If Renault hadn't have filled so much of their Dashboard with so much pointless Eco B/S perhaps there would have been room for a dedicated cruise control switch in a more conventional location and within the field of view of the driver.

Edited by Chris James on 31/03/2018 at 19:12

HighlanderUK    on 2 April 2018

Mum's the word reply:

CX-5s are good, but only basic versions are offered with the 2.0 Skyactiv petrol engine

-- actually you get the Sport Nav trim level with 2.0 Skyactiv G petrol engine in manual no problem, with ADD (digital HUD as standard. I know this as i just bought one last month with Stone Leather and Bose 10 speaker system as standard, and didnt think the ADD system would be useful, but it is and saves taking your eyes off the road and works in all light conditions, but watch if you wear polarised sunglasses as it will dim significantly (same as petrol station LCD screens).

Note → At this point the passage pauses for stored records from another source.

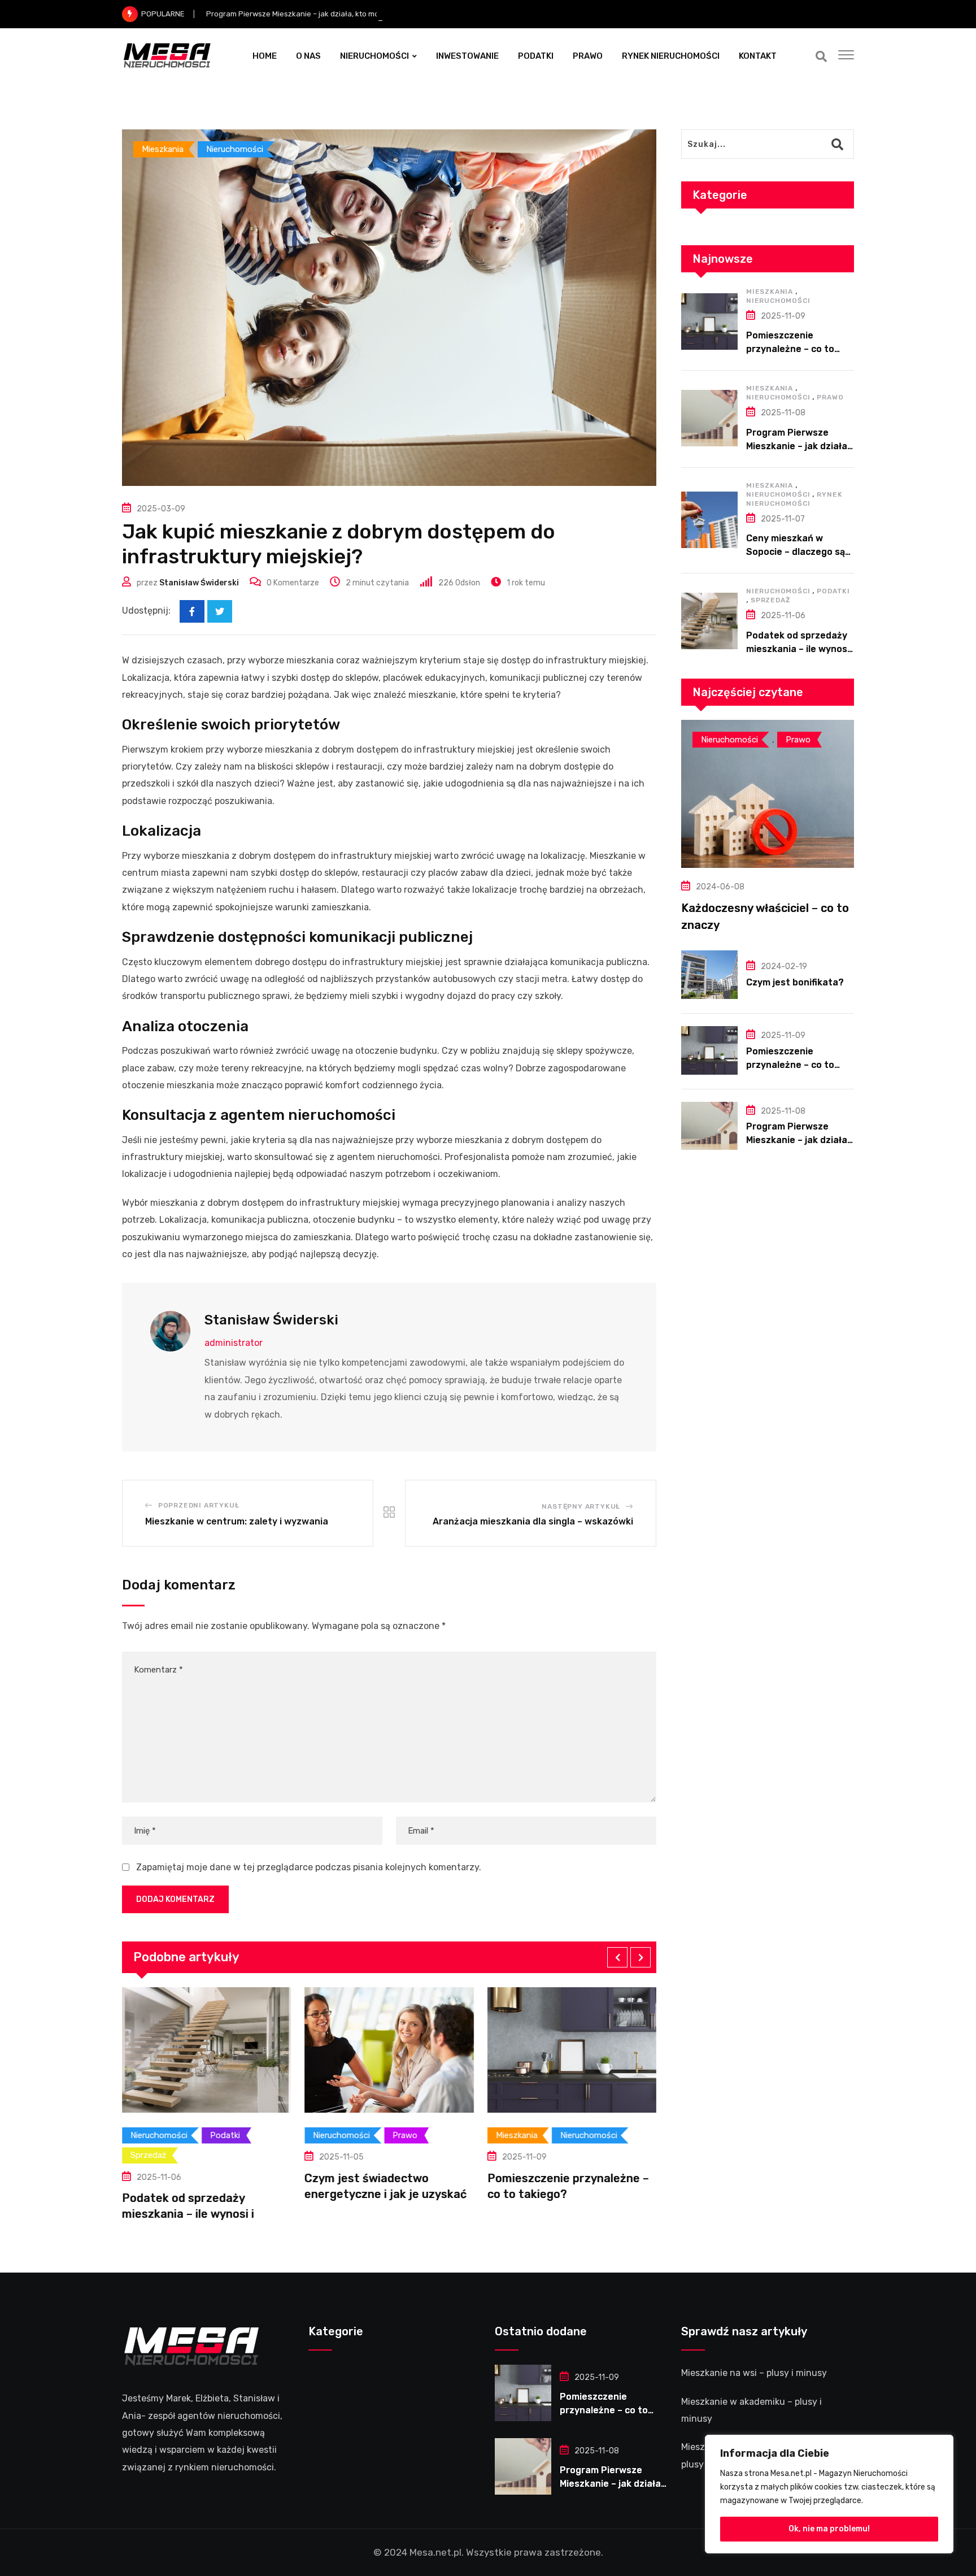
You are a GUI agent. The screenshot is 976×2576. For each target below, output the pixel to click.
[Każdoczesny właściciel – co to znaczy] (767, 794)
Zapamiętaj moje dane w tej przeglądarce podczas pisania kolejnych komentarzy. (308, 1867)
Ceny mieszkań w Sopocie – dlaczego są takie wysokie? (795, 552)
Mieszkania (769, 292)
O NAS (308, 56)
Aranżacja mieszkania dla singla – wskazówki (533, 1521)
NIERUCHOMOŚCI (374, 56)
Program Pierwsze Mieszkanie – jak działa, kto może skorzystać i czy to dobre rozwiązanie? (365, 14)
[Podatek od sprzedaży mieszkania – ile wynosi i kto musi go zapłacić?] (709, 621)
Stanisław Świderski (199, 583)
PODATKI (536, 56)
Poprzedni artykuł (198, 1505)
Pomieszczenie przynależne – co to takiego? (790, 349)
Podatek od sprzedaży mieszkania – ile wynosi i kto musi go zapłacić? (800, 649)
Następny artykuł (581, 1506)
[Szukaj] (821, 56)
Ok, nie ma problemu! (829, 2529)
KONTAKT (758, 56)
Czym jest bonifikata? (795, 982)
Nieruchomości (778, 301)
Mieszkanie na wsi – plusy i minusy (754, 2373)
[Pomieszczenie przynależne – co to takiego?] (709, 321)
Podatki (833, 591)
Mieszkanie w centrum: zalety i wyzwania (236, 1521)
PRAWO (588, 56)
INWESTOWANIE (467, 56)
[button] (617, 1957)
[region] (829, 2494)
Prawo (830, 397)
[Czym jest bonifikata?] (709, 974)
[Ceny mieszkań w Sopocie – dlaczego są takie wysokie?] (709, 520)
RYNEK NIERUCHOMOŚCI (671, 56)
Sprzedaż (770, 600)
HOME (264, 56)
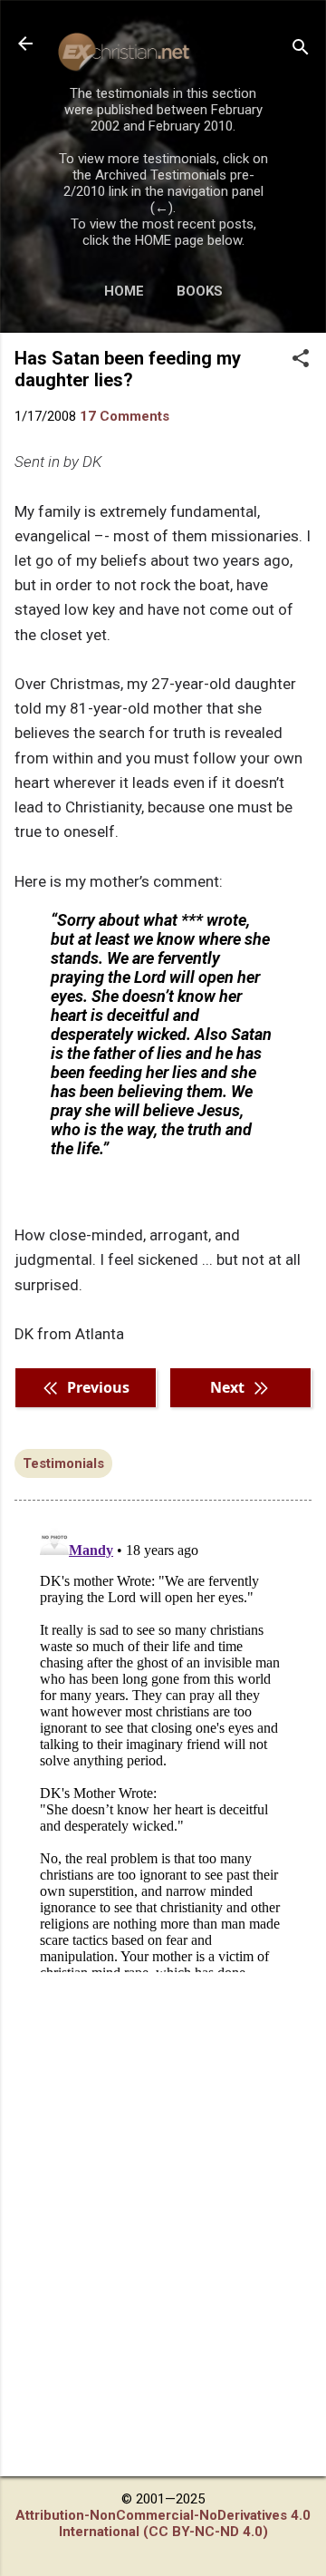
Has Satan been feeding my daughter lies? (127, 369)
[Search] (301, 49)
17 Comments (124, 416)
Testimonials (63, 1463)
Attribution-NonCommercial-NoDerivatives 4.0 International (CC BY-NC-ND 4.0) (163, 2523)
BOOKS (200, 291)
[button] (301, 360)
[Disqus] (163, 1745)
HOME (124, 291)
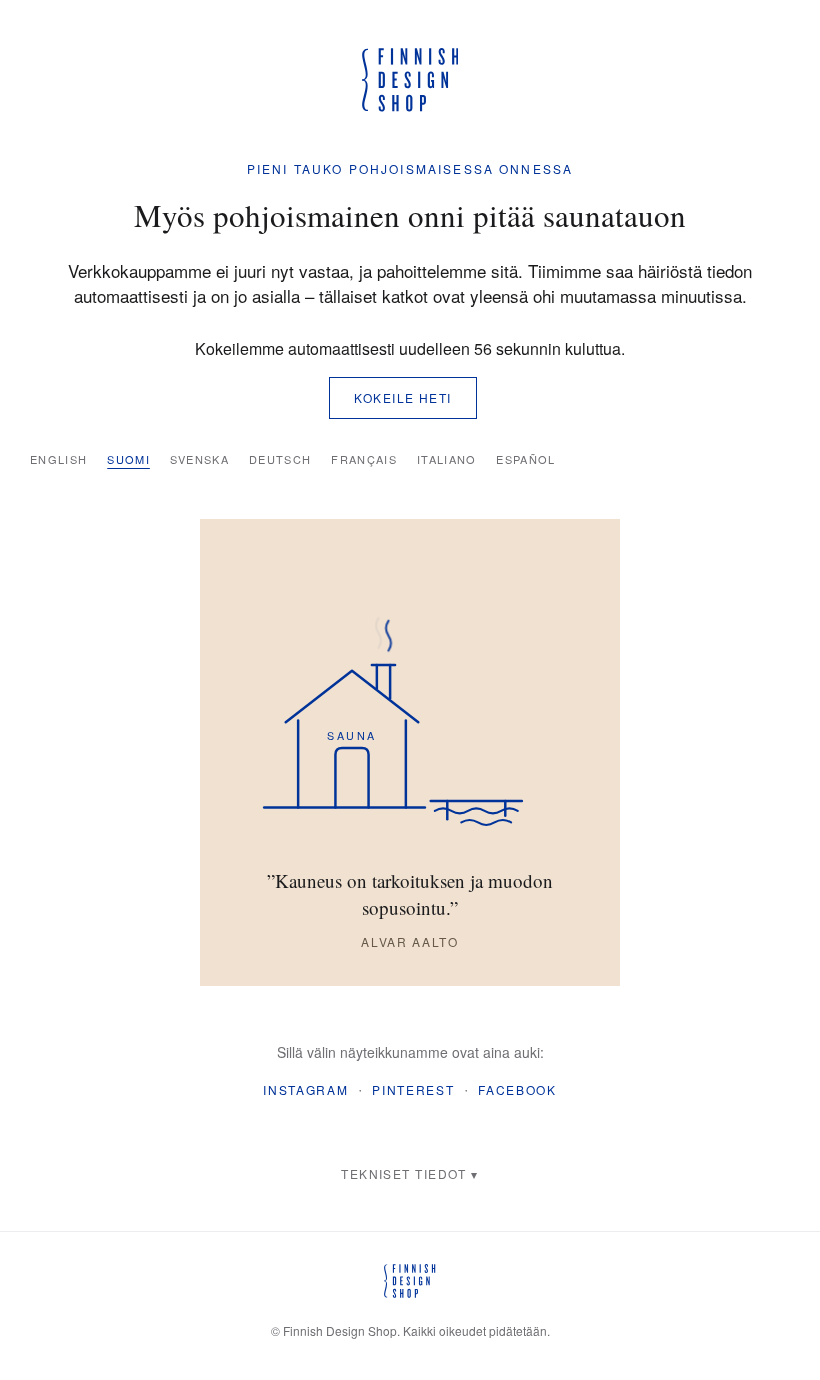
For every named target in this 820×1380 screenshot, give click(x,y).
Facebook (517, 1089)
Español (525, 459)
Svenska (199, 459)
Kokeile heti (402, 397)
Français (364, 459)
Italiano (447, 459)
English (58, 459)
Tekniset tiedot (404, 1173)
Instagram (305, 1089)
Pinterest (413, 1089)
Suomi (128, 459)
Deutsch (280, 459)
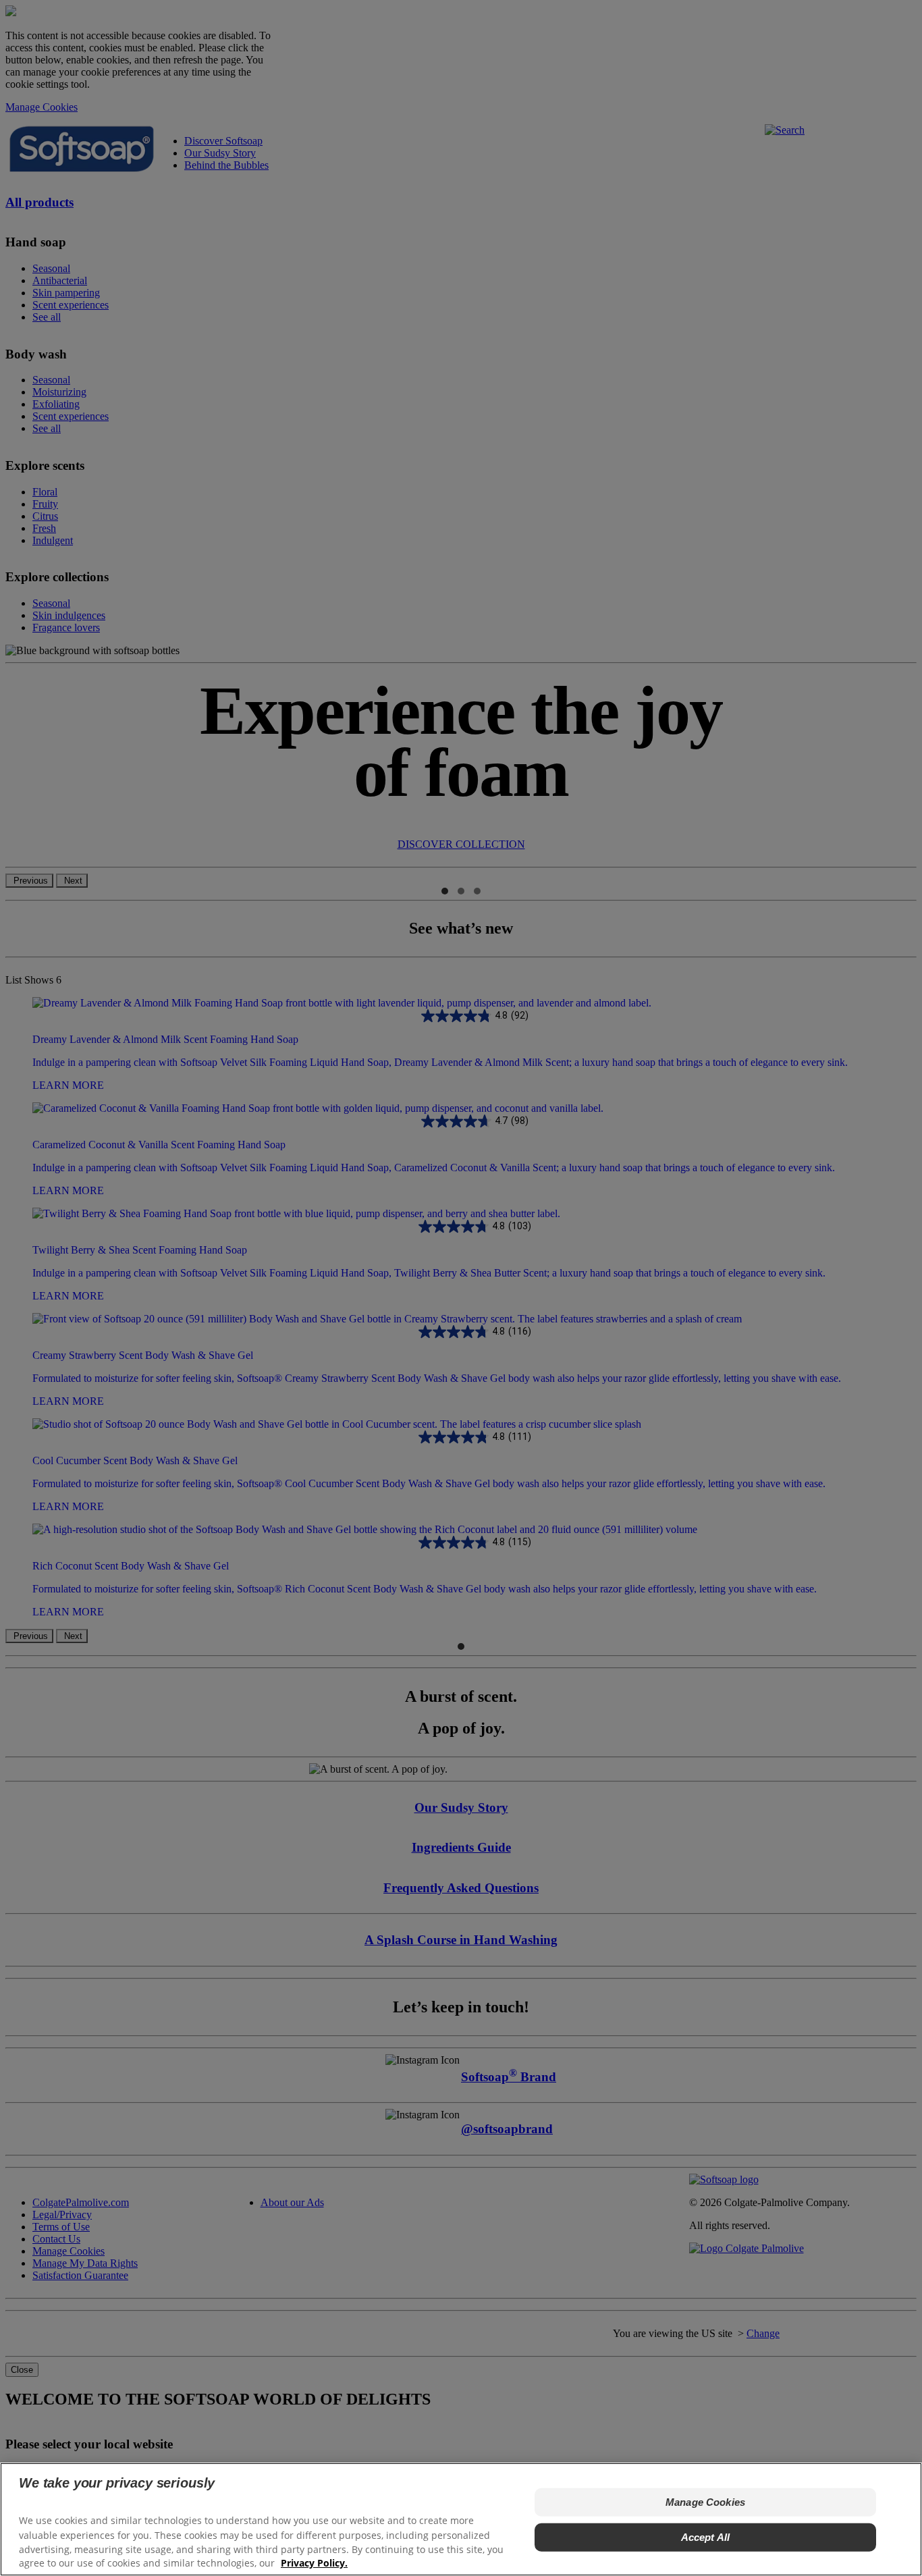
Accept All (705, 2537)
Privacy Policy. (314, 2562)
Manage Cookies (705, 2502)
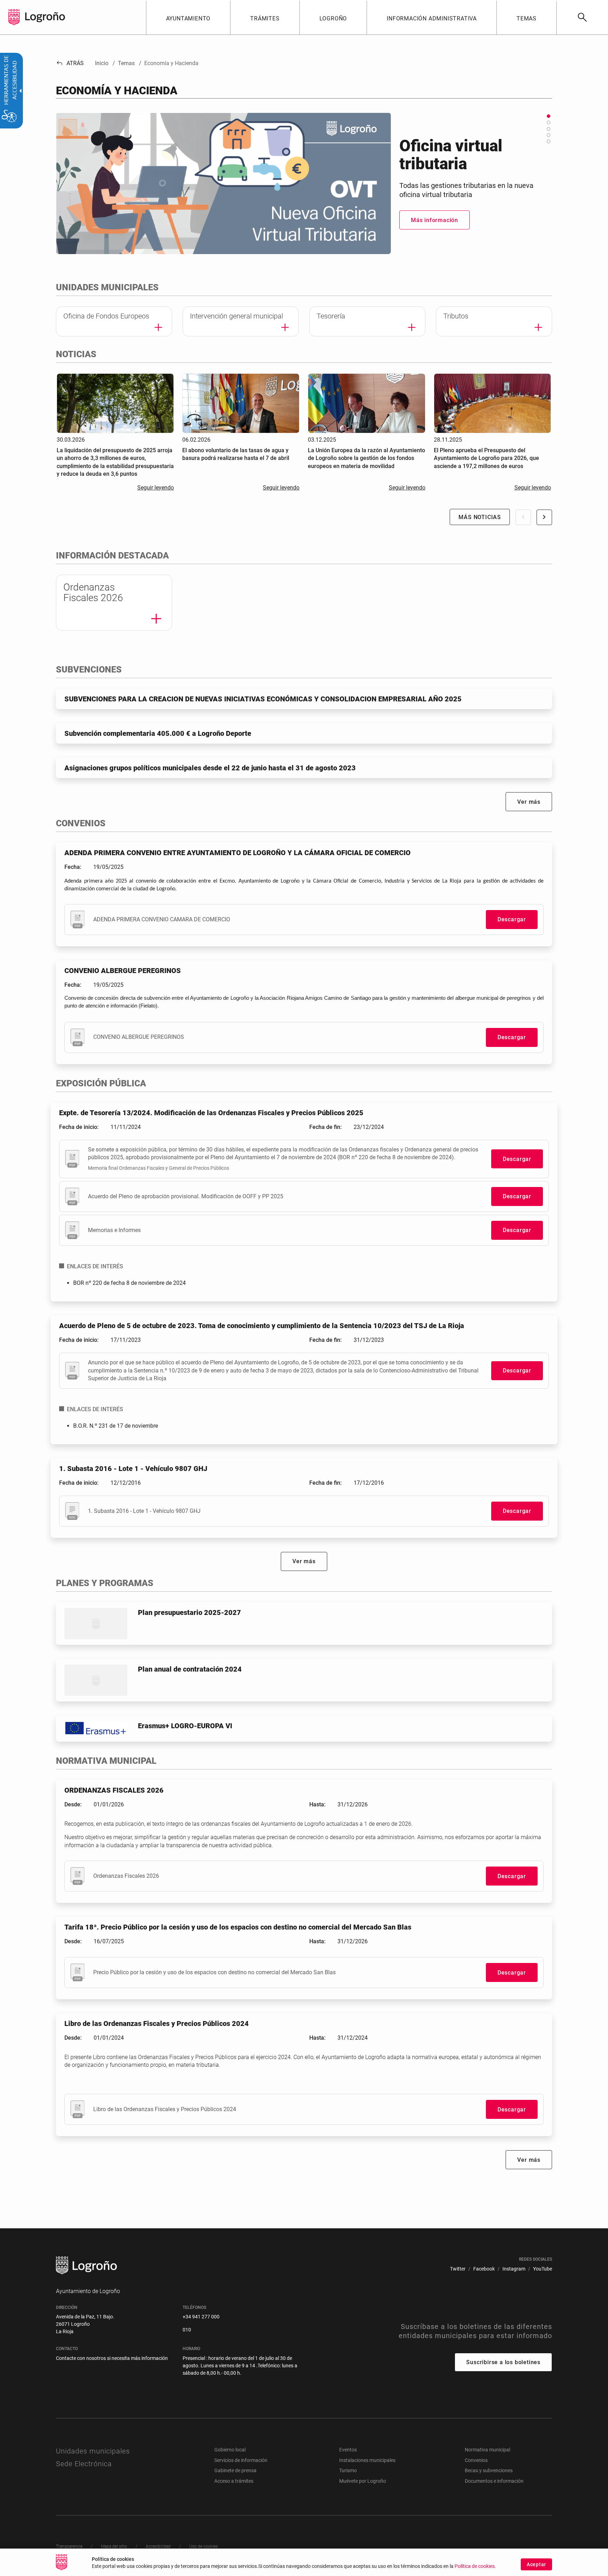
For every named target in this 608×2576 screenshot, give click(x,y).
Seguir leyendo (155, 487)
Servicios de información (240, 2460)
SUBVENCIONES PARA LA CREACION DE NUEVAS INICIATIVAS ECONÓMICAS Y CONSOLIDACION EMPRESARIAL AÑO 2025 (263, 699)
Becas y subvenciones (489, 2470)
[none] (14, 17)
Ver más (528, 801)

BrendanP    on 2 April 2018

Like my previous cars, I had to remove the entire headlamp from my 2011 Hyundai i30 to replace a bulb. It was also necessary to undo a number of screws and pop out the rear light cluster to change bulbs. On the next generation i30 I find it is possible to replace the bulbs without having to take the lights units out, so at least one manufacturer is taking steps to make these jobs easier.

Raxiel    on 3 April 2018

Re Bore wars.
Modern engines burn more oil than older designs, as manufacturers adjusted tolerances to reduce internal friction. This had the negative side effect of increasing the amount of oil that made it past the piston rings, but was considered an acceptable cost for the improvement in fuel economy that was achieved.

A 'consistent' amount of consumption can be considered 'normal'. If it ever increases above that consistent level, then it's time to worry.

I don't know for certain that's the case with EB's engine, but if BMW say its in tolerance, I suspect it is.

Raxiel    on 5 April 2018

Correction: they adjusted clearances, not tolerances.